Matt Rhodes states that watching TV is almost always a social experience. We talk to the people in the room with us. We talk to our friends on the phone, by instant messenger or on Facebook. We talk to people with similar interests in forums and chat rooms and some TV programs make us want to do this more than others.
Matt reminds us that the TV industry has a relatively long history of online communities – both fan sites and sites sponsored by the brand itself. What is more, there is a real rise in people discussing TV programs whilst they are being broadcast – people combining the online community experience and the TV experience simultaneously.
“We no longer watch a program with friends and relatives and then discuss it with others the next day or read reviews in newspapers”, he says; “We discuss and share our opinions in real-time through social media. The discussions and chats that accompany the show are, for the viewers, an integral part of the experience.
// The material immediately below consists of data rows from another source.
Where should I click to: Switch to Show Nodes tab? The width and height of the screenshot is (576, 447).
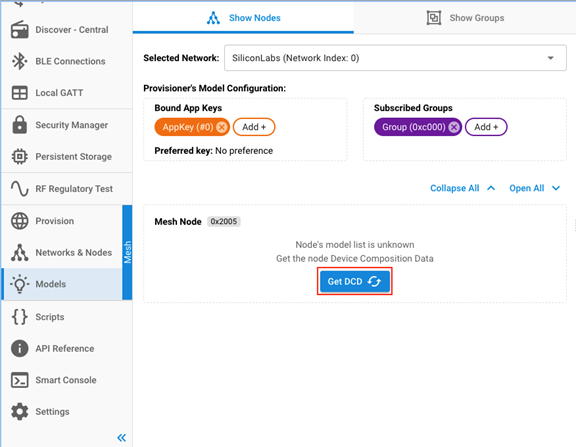pos(244,18)
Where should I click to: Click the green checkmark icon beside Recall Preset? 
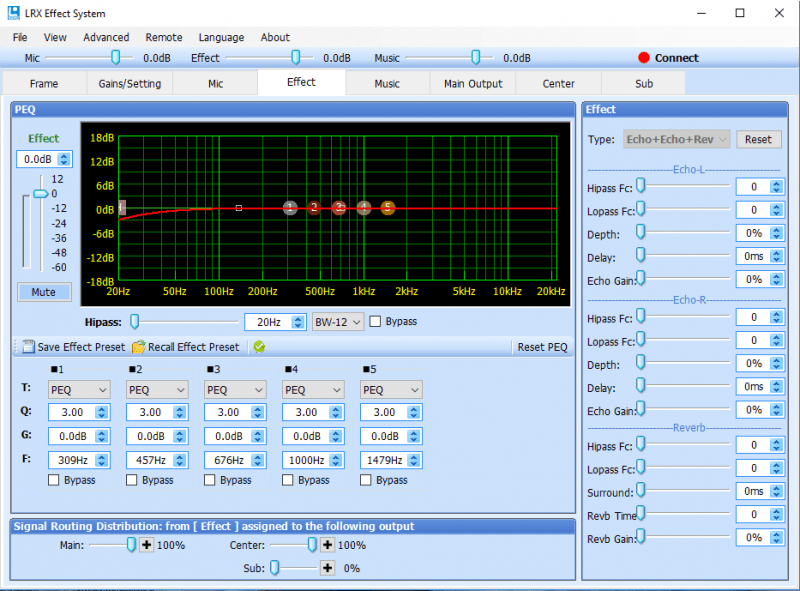pos(259,347)
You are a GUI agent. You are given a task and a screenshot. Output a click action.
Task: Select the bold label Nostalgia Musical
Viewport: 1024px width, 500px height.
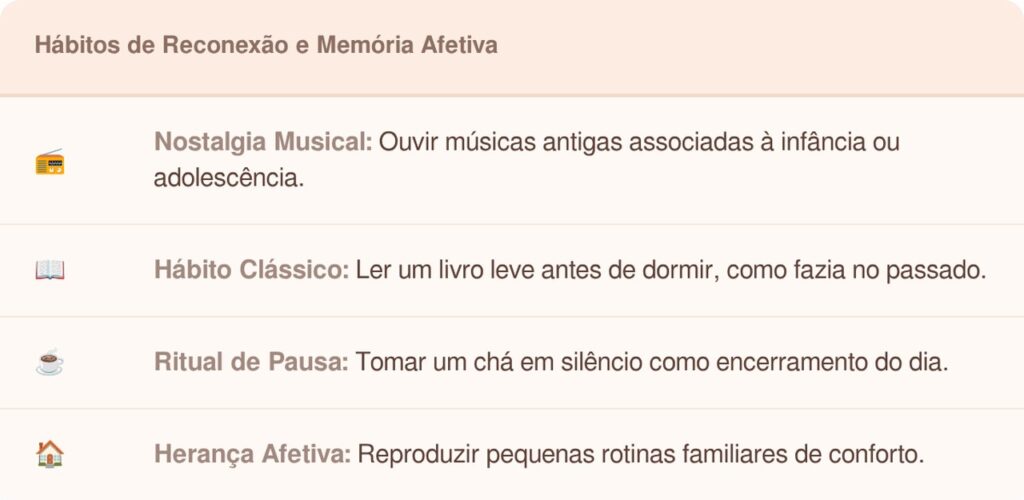coord(262,142)
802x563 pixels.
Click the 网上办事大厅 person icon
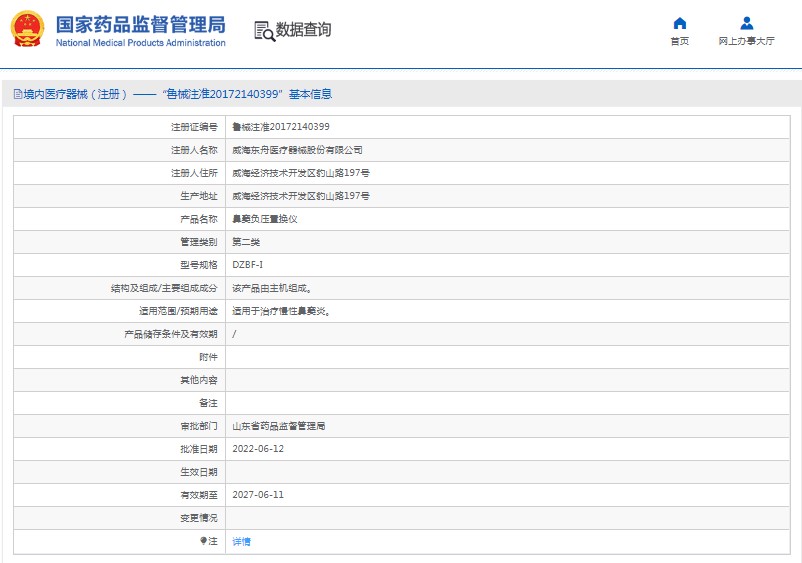[746, 23]
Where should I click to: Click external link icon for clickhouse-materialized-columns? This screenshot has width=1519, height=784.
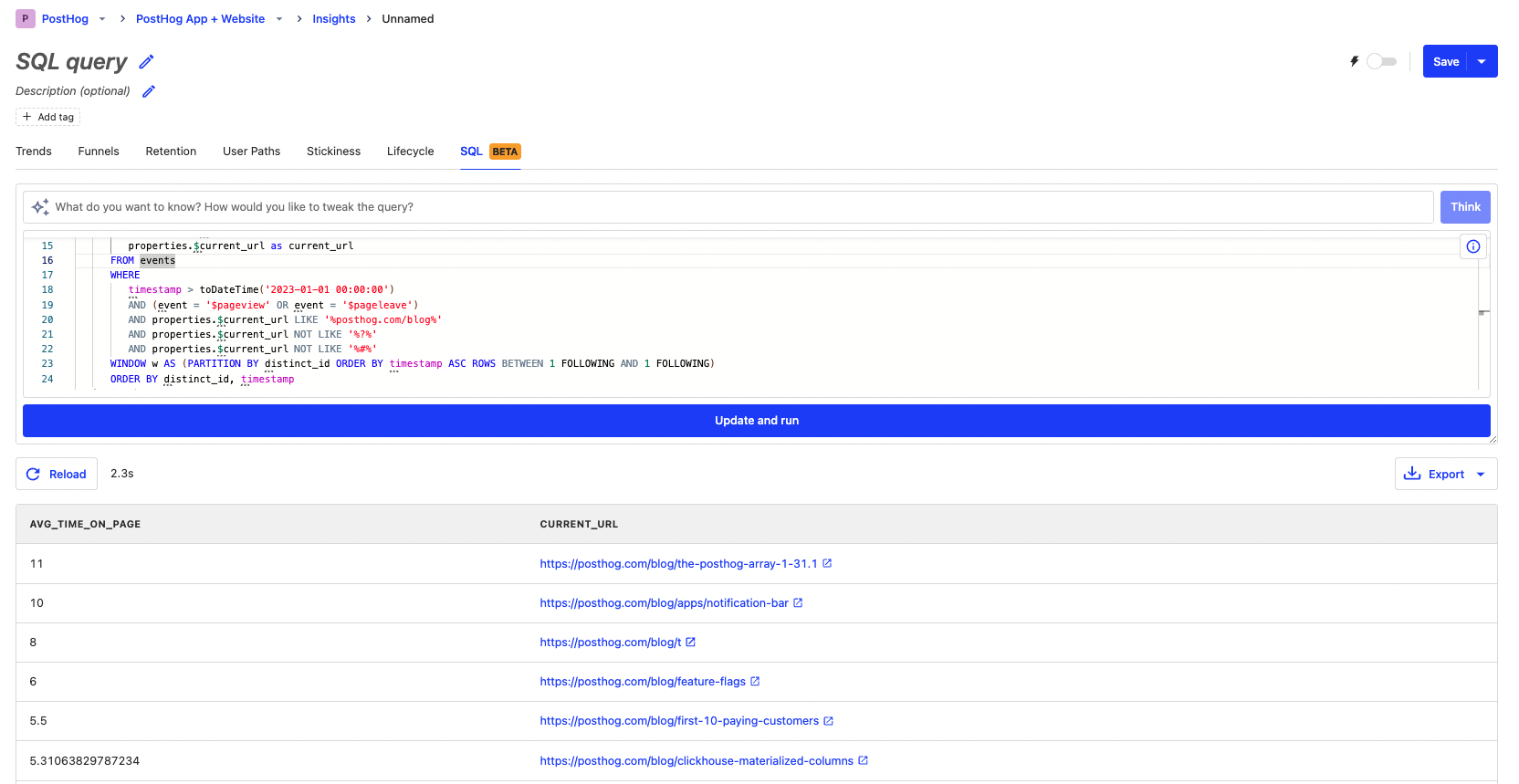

By integrating chat and social functions into their sites, the broadcasters are hoping to recapture the viewers’ attention and give them the full experience they want.”
Examples Of Online Communities In The TV Industry
In a series of posts, Matt provides a most comprehensive list of examples of online communities in the TV industry.
These communities all have one thing in common – they provided an additional set of experiences for a viewer that enhance or extend their experience with the programme. They are for people who enjoy the programme and who want to engage more or find out more.
Here is a small sample.
Two live shows in the UK have been experimenting with this use of social media tools: Live TV and real-time chat: X Factor and Strictly Come Dancing.
But other examples show how this use of online communities to enhance TV programs is not restricted to live programmes.
Heroes is a well-known case study of how a range of online community and social network tools can be used to support a TV show. It is also a good example of how a hub and spoke approach to social media strategy can be most successful. As well as a central hub (NBC’s Heroes site) they had presences in a range of spokes – other social networks and sites where viewers and fans might be. This approach allowed them to engage with users in a place and in a manner that was appropriate to them, but also to bring them back to their own site where they could share their interest for the show and meet people like them.
Rate My Space
Home and Garden Television (HGTV) in the US set up their Rate My Space online community to accompany their broadcast schedule. The concept was originally very simple. Users could upload an image and brief description of a room or part of their house that had been renovated. Others could then vote for or comment on these images.
Come Dine with Me
Come Dine with Me is a popular cooking competition show on Channel Four in the UK. The concept is simple but addictive: four contestants host a dinner party for the other contestants on four subsequent evenings. Each host is rated by the other contestants and the person with the highest score wins. It’s a show that has always attracted a lot of discussions online as a quick Twitter search shows. Channel Four has now capitalized on this by hosting its own discussions on its site whilst the show is on air.
The Channel Four online community now allows people to do this in real time and on their site whilst the show is on air. They allow you to score each contestant against a set of criteria (and see the average score given by your fellow community members). They allow you to chat about what’s happening on screen and the host of the chat prompts you to discuss what is happening right now.
According to Matt Rhodes, the way we watch television is changing. Online communities are changing it. They add a new, social dimension to actual viewing experience. In time more and more programmes will be accompanied by online discussions and debates in this way. It will become the norm for many people to sit in front of two screens rather than just one.